Stored data —
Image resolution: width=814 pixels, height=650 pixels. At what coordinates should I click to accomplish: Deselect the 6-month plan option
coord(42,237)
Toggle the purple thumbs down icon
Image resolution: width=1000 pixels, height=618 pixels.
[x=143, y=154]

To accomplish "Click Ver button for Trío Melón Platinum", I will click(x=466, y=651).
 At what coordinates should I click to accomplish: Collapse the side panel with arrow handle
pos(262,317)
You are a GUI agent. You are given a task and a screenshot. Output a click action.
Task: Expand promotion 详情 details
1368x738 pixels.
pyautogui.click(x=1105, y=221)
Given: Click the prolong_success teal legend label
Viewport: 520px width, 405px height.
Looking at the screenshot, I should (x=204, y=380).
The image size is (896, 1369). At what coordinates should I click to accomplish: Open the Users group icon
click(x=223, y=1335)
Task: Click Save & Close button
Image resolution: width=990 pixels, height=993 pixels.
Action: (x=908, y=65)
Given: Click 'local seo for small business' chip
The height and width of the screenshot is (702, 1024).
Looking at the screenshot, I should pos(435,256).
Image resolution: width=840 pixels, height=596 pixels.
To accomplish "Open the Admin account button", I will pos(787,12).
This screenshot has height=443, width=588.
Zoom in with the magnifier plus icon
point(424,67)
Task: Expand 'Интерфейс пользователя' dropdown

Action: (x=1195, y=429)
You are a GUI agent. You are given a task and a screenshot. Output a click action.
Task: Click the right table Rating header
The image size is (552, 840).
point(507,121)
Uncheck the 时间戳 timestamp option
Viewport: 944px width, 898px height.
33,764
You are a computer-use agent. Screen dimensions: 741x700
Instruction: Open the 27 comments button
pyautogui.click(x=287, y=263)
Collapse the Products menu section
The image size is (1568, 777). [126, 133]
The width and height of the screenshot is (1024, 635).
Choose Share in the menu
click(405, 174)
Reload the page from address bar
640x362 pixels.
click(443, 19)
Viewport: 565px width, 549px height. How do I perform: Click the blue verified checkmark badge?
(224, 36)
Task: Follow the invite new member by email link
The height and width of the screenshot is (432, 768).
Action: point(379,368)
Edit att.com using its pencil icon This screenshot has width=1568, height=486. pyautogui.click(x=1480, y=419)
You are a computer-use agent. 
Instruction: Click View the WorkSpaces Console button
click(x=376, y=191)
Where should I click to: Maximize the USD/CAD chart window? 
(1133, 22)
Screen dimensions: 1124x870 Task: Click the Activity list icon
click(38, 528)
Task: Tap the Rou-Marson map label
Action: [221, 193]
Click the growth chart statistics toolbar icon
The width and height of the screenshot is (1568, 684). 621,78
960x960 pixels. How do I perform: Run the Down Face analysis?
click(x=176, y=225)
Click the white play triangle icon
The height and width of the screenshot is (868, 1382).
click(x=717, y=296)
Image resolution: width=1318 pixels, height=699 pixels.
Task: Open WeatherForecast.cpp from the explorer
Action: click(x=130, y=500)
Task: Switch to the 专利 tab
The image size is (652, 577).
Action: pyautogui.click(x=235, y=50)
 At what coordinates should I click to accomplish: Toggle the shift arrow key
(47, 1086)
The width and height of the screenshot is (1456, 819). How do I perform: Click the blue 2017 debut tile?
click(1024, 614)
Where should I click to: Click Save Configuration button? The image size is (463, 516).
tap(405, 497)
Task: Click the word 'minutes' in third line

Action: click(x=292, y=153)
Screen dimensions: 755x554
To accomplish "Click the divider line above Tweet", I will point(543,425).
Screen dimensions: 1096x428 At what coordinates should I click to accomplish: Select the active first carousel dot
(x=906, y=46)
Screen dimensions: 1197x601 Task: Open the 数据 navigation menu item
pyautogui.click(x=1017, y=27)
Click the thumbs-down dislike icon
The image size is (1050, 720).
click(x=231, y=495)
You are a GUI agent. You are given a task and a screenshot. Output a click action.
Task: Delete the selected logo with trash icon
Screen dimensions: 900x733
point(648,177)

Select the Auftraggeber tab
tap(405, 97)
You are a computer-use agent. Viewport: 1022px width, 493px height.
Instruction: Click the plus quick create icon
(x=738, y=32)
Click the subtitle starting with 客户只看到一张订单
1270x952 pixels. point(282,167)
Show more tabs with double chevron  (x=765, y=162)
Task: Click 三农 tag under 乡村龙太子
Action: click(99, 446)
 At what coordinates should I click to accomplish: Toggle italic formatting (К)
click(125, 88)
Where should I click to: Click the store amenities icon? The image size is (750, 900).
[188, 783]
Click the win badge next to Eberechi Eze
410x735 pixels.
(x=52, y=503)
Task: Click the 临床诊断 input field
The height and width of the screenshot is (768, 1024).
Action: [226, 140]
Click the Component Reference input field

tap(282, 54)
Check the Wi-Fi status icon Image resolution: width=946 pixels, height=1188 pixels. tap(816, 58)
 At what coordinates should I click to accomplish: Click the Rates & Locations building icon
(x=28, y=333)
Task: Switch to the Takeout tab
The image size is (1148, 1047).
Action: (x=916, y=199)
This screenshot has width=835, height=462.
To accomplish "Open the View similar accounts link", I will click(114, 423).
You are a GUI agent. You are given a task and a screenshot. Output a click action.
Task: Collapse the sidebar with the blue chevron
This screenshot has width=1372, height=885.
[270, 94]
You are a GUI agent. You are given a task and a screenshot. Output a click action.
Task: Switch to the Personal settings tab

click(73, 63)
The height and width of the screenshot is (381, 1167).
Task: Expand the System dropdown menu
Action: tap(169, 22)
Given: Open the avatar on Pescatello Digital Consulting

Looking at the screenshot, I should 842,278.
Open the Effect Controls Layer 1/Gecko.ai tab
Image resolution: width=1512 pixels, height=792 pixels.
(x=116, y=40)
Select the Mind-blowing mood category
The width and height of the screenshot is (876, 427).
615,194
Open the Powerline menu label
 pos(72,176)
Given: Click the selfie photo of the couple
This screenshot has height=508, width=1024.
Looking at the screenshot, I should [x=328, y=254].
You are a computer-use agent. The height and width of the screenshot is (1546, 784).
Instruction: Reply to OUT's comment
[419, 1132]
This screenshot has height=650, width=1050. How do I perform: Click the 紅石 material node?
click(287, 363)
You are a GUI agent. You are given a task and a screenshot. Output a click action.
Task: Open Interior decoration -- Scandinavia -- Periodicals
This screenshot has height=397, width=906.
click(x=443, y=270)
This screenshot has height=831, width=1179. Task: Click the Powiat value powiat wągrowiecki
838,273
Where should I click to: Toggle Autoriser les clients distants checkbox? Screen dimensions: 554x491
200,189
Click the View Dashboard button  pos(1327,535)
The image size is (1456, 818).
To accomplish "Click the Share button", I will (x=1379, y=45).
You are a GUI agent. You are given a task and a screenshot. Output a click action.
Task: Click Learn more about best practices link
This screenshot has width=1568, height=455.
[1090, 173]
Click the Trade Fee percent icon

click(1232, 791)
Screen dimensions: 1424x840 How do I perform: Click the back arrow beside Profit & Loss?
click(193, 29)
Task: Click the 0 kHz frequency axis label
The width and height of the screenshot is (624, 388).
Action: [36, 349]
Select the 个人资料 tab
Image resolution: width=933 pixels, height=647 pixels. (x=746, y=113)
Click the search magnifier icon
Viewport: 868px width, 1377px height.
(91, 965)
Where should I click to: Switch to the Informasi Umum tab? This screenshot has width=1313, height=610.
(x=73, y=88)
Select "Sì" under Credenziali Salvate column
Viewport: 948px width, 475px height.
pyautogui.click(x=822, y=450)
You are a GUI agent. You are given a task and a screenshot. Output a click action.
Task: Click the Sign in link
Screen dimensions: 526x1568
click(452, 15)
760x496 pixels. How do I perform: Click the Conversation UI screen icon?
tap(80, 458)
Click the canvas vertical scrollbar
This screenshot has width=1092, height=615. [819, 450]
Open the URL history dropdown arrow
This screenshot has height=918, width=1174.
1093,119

Required work — Each line of the data in which the string "computer" appears needs to be copied.

Output for this task —
You are a computer-use agent. Screen dimensions: 741x700
You are a computer-use agent. 
You are a computer-use agent. Viewport: 1022px width, 493px height.
You are a computer-use agent. The height and width of the screenshot is (1546, 784).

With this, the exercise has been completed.